Between k-mer sizes from 2 to 5, as the value of k increased, the accuracy also increased. After 5-mers, accuracy dropped (Fig. 3). For k-mers of length 7 or higher, frequencies could not be evaluated due to the fact that Weka is implemented in Java and it needs significant amounts of memory to run large datasets such as data of vectors with more than 16,000 features. After this analysis, the best features to construct the vector were: k-mer size of 5 (1024 possible 5-mers or features), sequence length normalized by the average length of the group and GC content expressed as percentage. This resulted in a vector of 1026 attributes.
Fig. 3
Effect of k value on the accuracy of the models for primary sequence
Training set influence
As shown above, there were some fungal genera that have only one sequence affiliated whereas others were represented by more than 100 sequences (Fig. 2). In order to obtain the best classifier, three datasets were tested to construct the models. Each dataset was composed by a training set for training the algorithm and by a test set used to estimate the accuracy. The three datasets varied in terms of the minimum number of sequences per class (see Table 3; N models: 0–2).
Table 3
Accuracy of the model constructed with different training sets at genus level
N model
Dataset (N seq/class)
N records
N classes
Accuracy (%)
NA
ITS1 (1/genus)
37,632
2112
72.73
0
ITS1 (5/genus)
35,363
822
76.90
1
ITS1 (100/genus)
18,941
75
90.58
2
ITS1 (5/sps)
21,083
510
87.01
NA
CBS
8336
256
86.73
NA
Refseq
831
55
81.47
Number of features were 1027
The number of records (sequence vectors) and the number of classes (fungal genera) decreased as the minimum number of sequences per genus increased. Model accuracies were also affected by the different training datasets; when there were more sequences or records by class the accuracy was higher. Furthermore, a reduction of the dataset was performed at the species level, so that species having 4 or less sequences were removed from the dataset. As a result of this filter we ended up having a dataset with less genera, but with more sequences per genera (Table 3; Model 2).

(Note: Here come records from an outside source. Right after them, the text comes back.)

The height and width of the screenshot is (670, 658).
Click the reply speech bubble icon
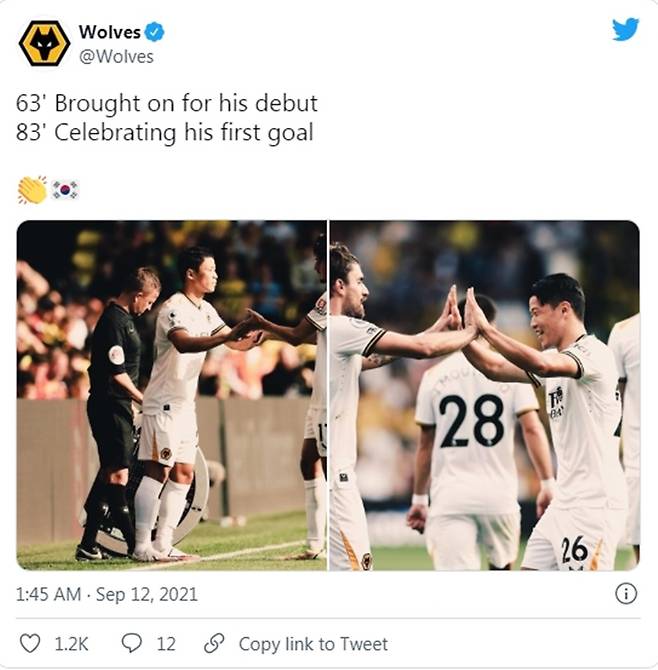131,644
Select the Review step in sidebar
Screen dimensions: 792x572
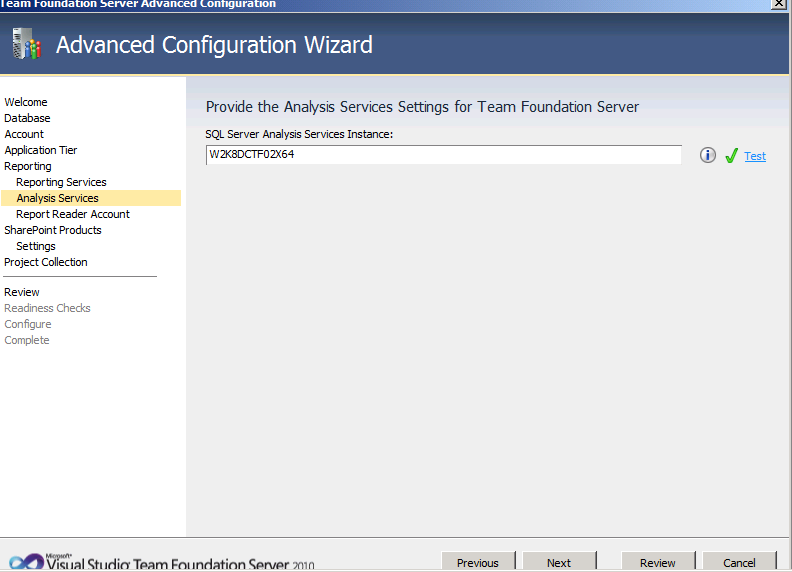22,292
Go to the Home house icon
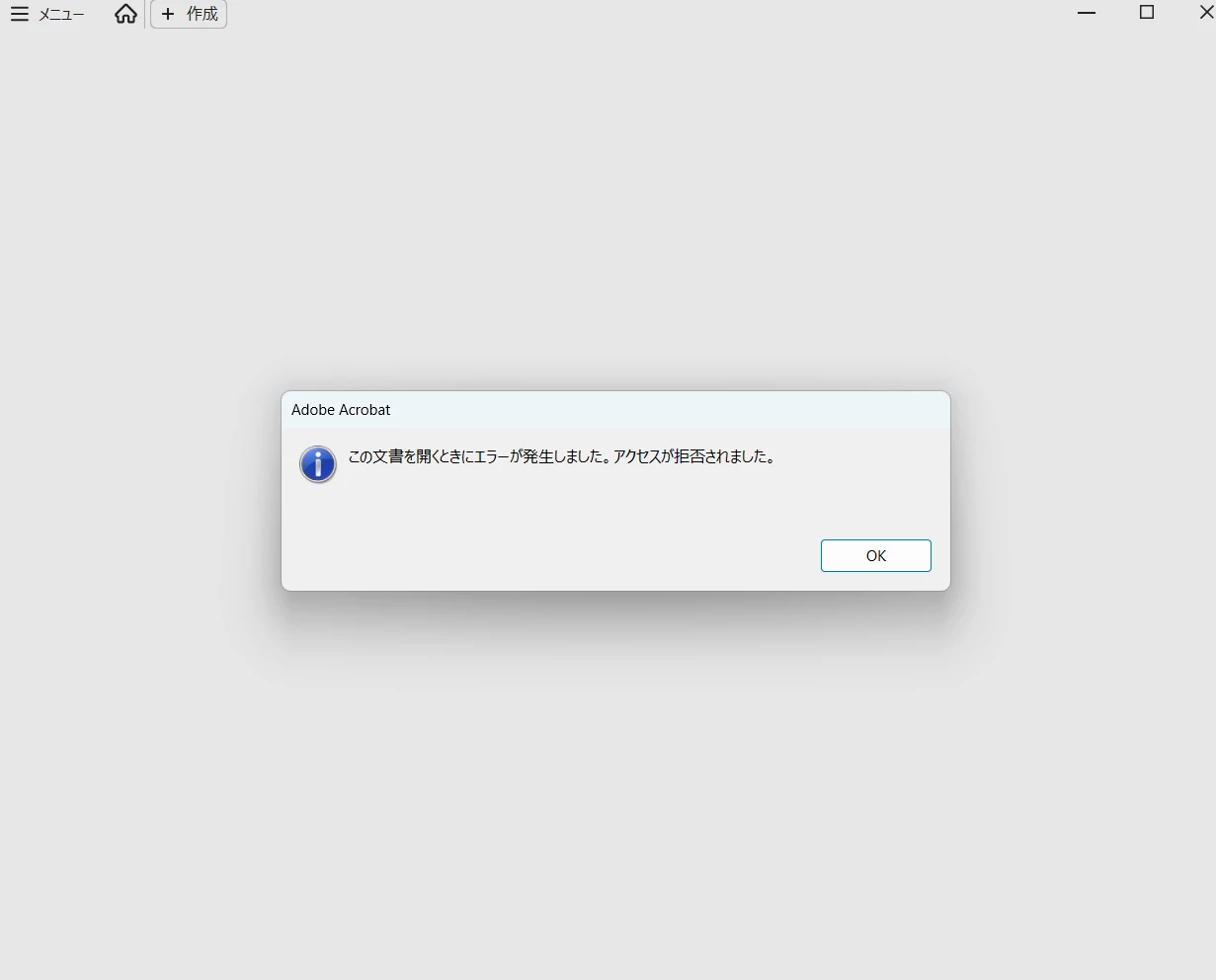 [x=125, y=14]
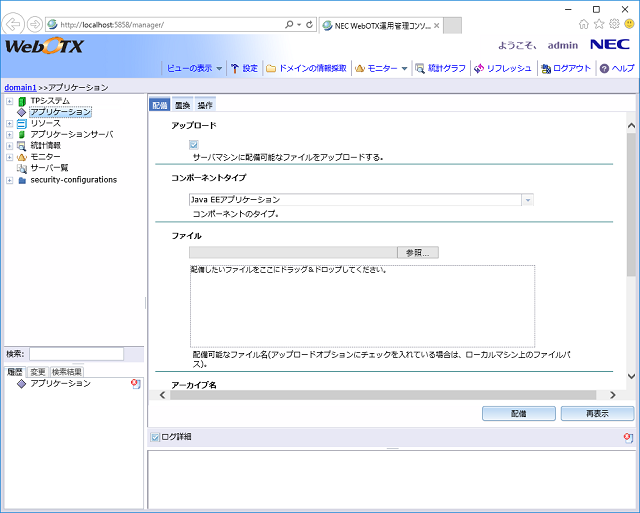Viewport: 640px width, 513px height.
Task: Click the 配備 deploy button
Action: point(518,413)
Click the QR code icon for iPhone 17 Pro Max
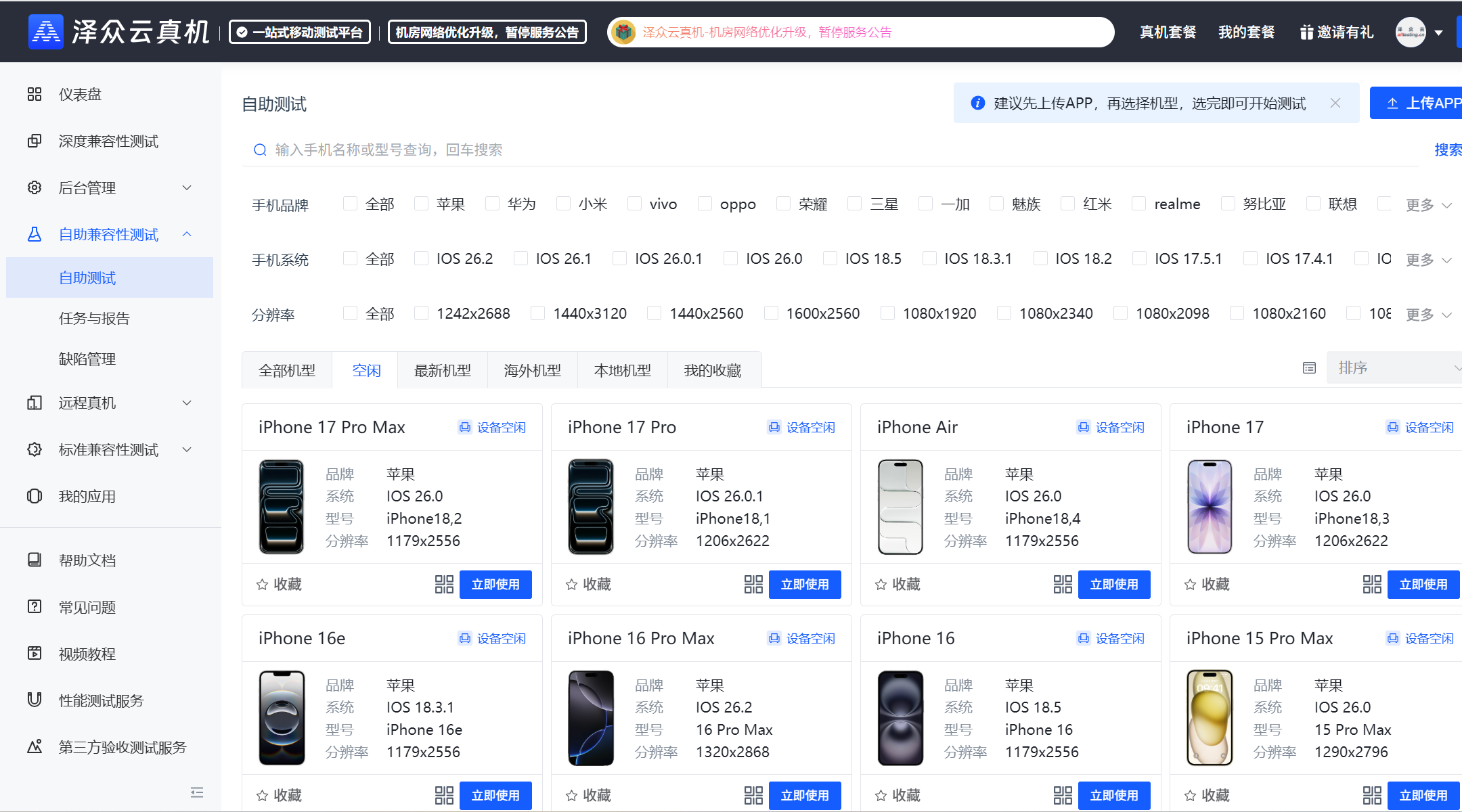This screenshot has height=812, width=1462. (x=444, y=585)
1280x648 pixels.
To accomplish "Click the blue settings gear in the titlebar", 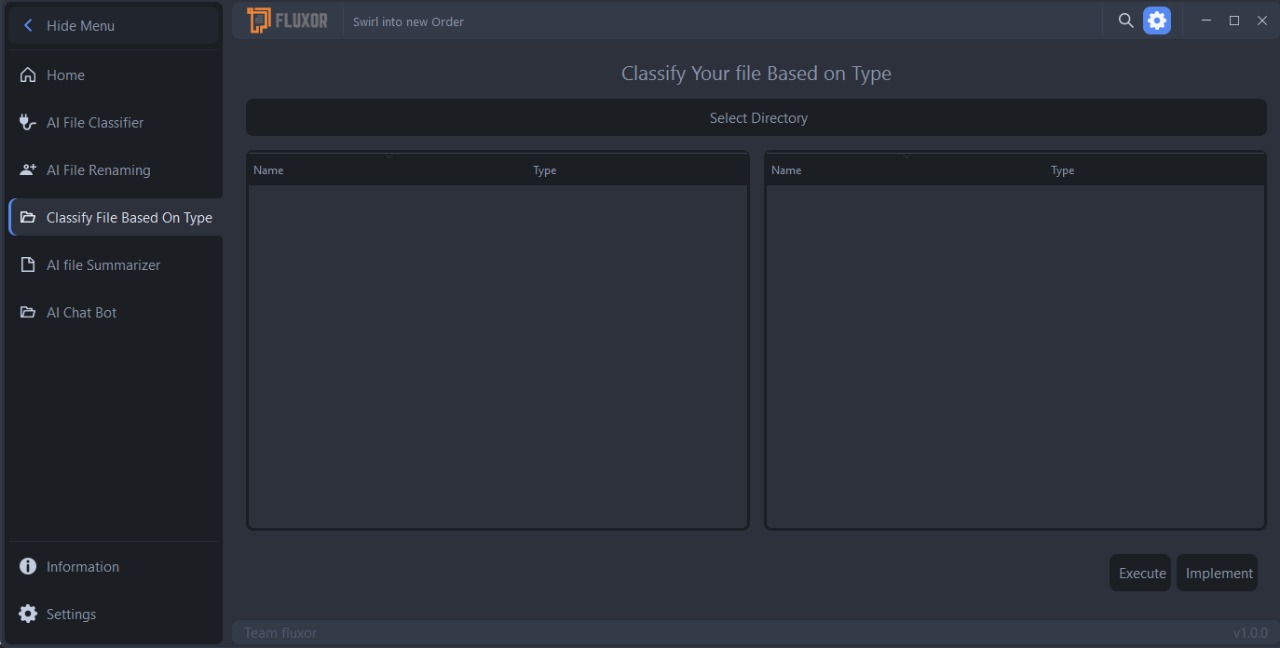I will click(1157, 20).
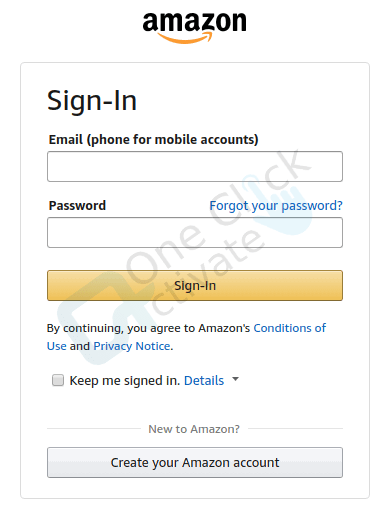Enable the Keep me signed in checkbox
Image resolution: width=391 pixels, height=515 pixels.
[x=58, y=380]
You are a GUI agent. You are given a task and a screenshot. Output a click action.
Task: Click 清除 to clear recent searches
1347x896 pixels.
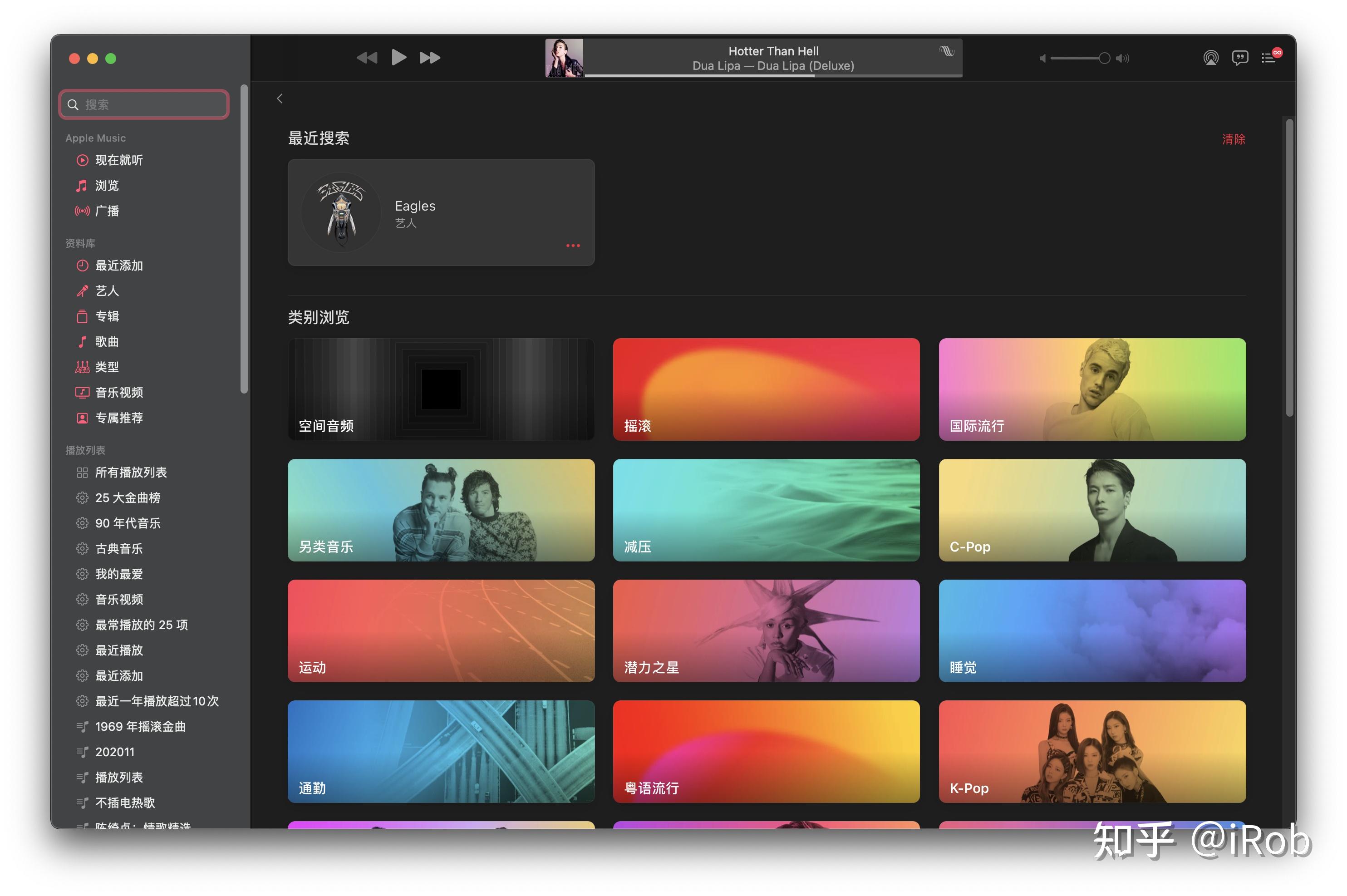coord(1234,139)
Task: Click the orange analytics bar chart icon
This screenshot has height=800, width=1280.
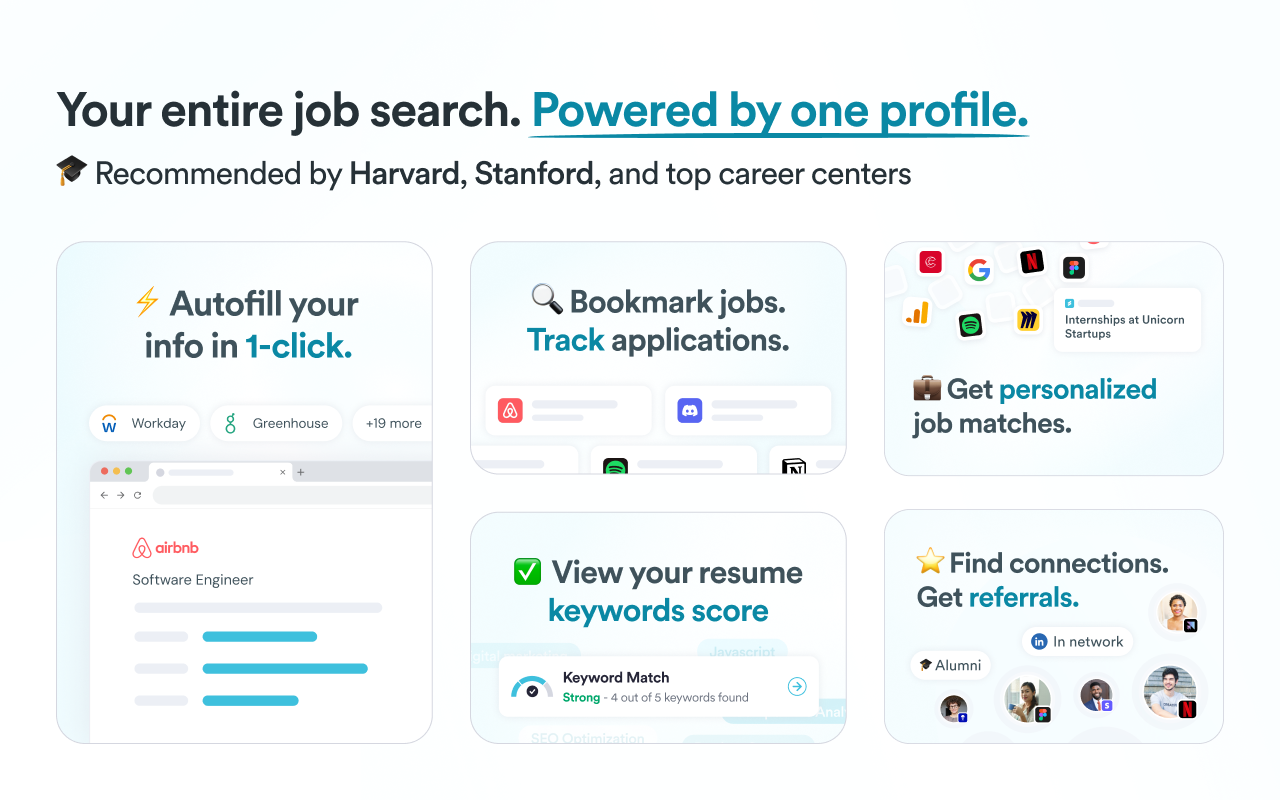Action: (x=917, y=313)
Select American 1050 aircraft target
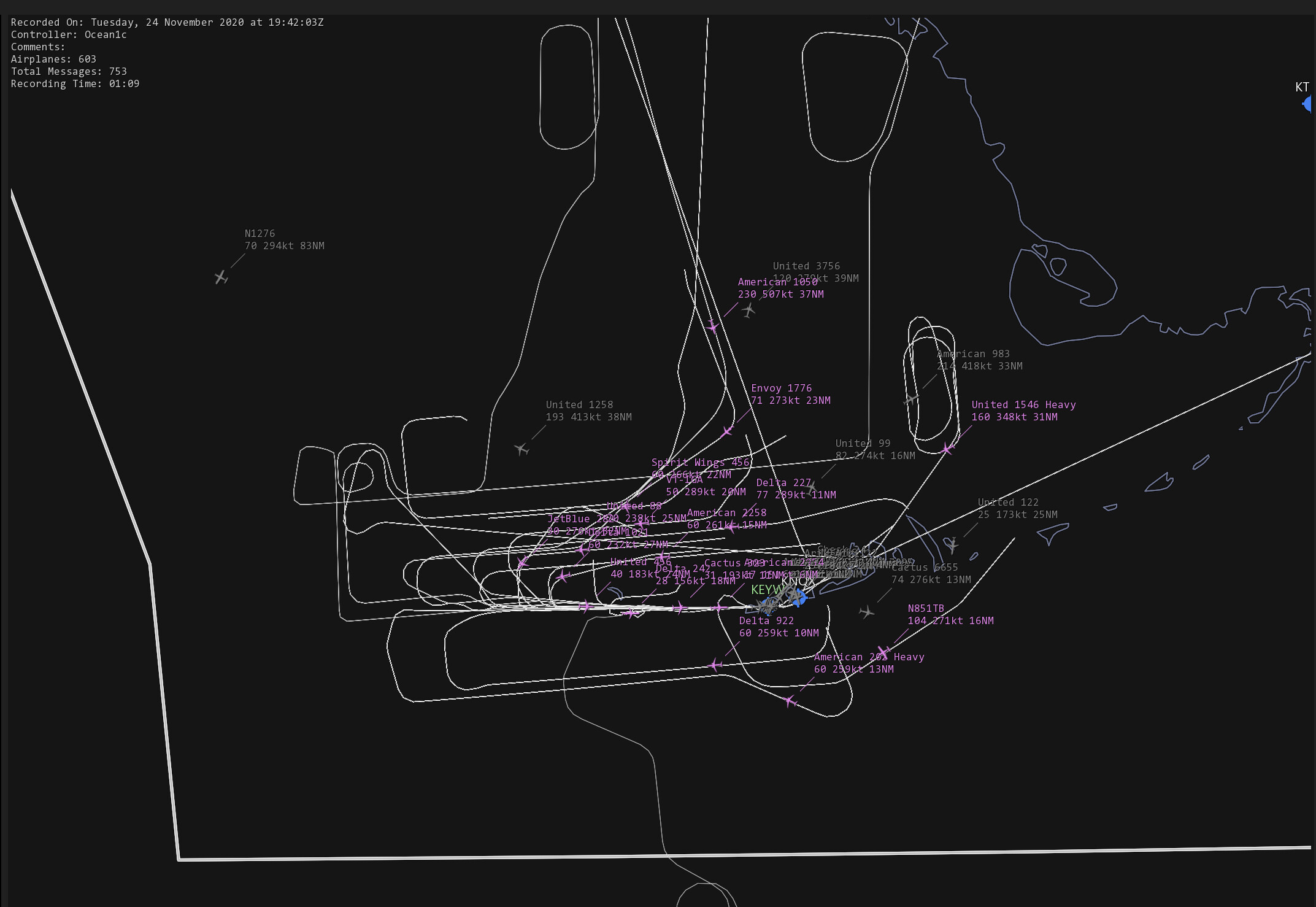 [x=712, y=326]
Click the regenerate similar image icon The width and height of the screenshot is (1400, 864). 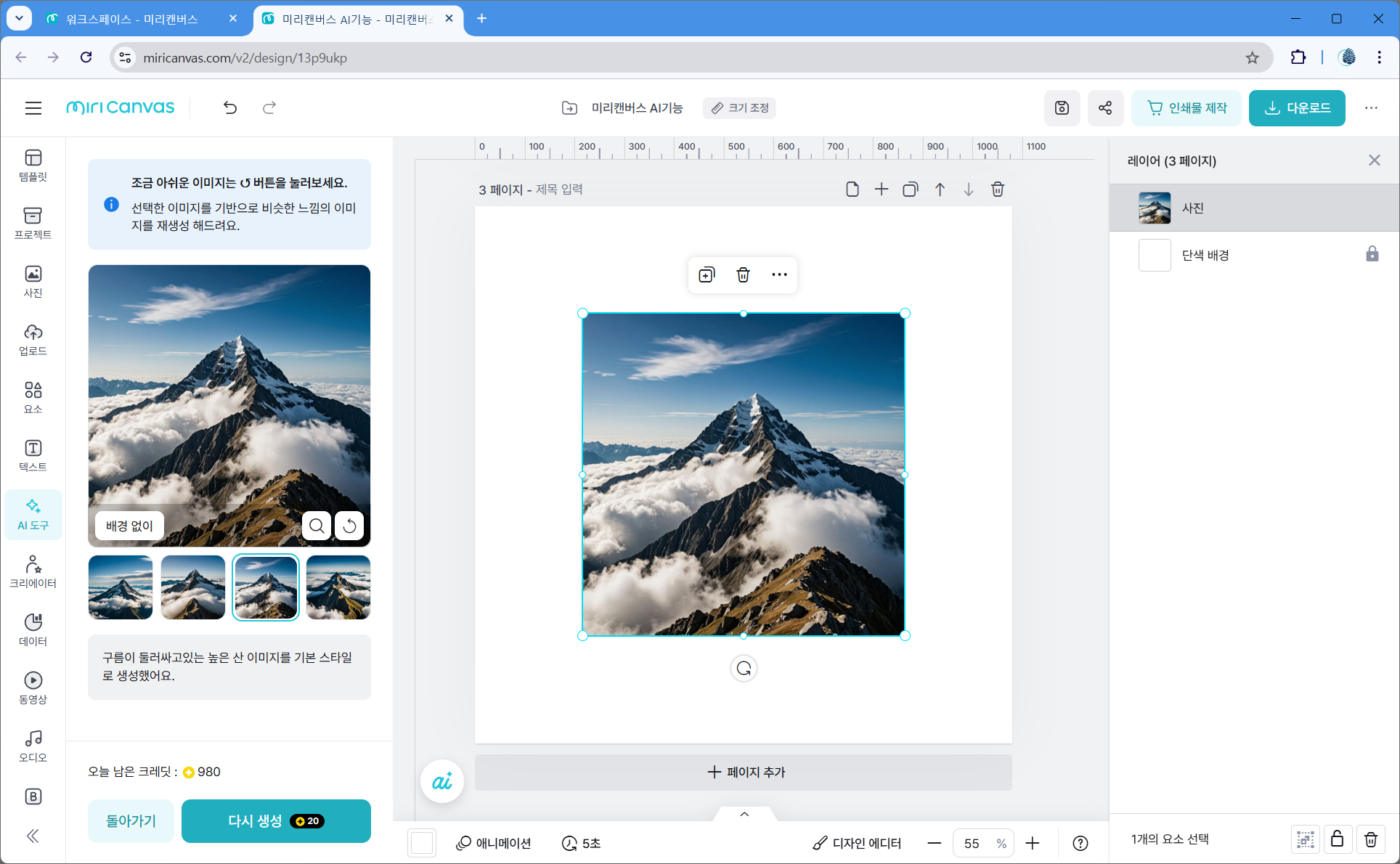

In order to analyse the use of an already curated database versus our own curated database, ITS sequences from CBS and Refseq were downloaded and only full length ITS1 sequences were selected. As done for our own ITS1 database, the genera included for building the classifier were the ones which had a minimum of five sequences. These two databases did not improve the classification power due to a reduction of information (Table 3), as there were less sequences per genus. These results show that our database works as well as a curated external database, with the advantage that our database includes more sequences per genus and the classifier performed with better accuracy.
Model selection
Table 3 shows the accuracy of the N models constructed with different training sets, as we mentioned in the section above. The Naïve Bayes models number 1 and 2 were selected since they covered a greater number of genera and yielded high accuracies. These two models were evaluated to see if the same genera were being correctly classified or if each classifier worked better for particular fungal genera. Figure 4 shows the behaviour of the two classifiers for the 510 genera that were common between the two. Blue represents taxa that were better classified by model 2, red represents taxa that was better classified by model 1. Color intensity represents the accuracy of each model and color overlaps represent taxa for which both models had similar classification accuracy. The center of the graphic (violet region) represents taxa for which the performance of both models was equally high. Overall, the performance of approximately 39 % of the genera was the same in both models. The figure also shows that the predominant color is blue, indicating that model 2 had better performance than model 1 (an additional file shows the background data of the Fig. 4; see Additional file 1: Table S1). Therefore model 2 was selected for the classification.
Fig. 4
Heat map through the 510 common fungal genera of the selected models 1 and 2. The data (genera in the X axis) represented by lines were organized according to model performances. The left side shows genera with the best prediction by model 2 (blue) and the right side indicates those with better accuracies by model 1 (red). The intensity of blue and red colors indicates the percentage of accuracy of the model 2 and 1, respectively
Performance of Naïve Bayesian classifiers versus BLASTN
In order to have a control for comparison, classification using model 2 was compared against BLASTN using the same training set as the blast database and the test set as query sequences. The accuracy of the results obtained using the BLASTN approach was 94 %, similar and slightly higher to the obtained using model 2 (87 %).
Discussion
Accurate sequence classification is a crucial factor to assess fungal community diversity and ecological studies. At present, high-throughput sequencing technologies produce millions of sequences such as ITS1 with no bioinformatics tool to correctly classify such sequences. Supervised machine learning approaches have been very accurate in several bioinformatic prediction methods. This work describes the construction of a fungal ITS1 database based on criteria that would minimize incorrect assignment of taxa, and its use in the development of a machine learning-based classifier.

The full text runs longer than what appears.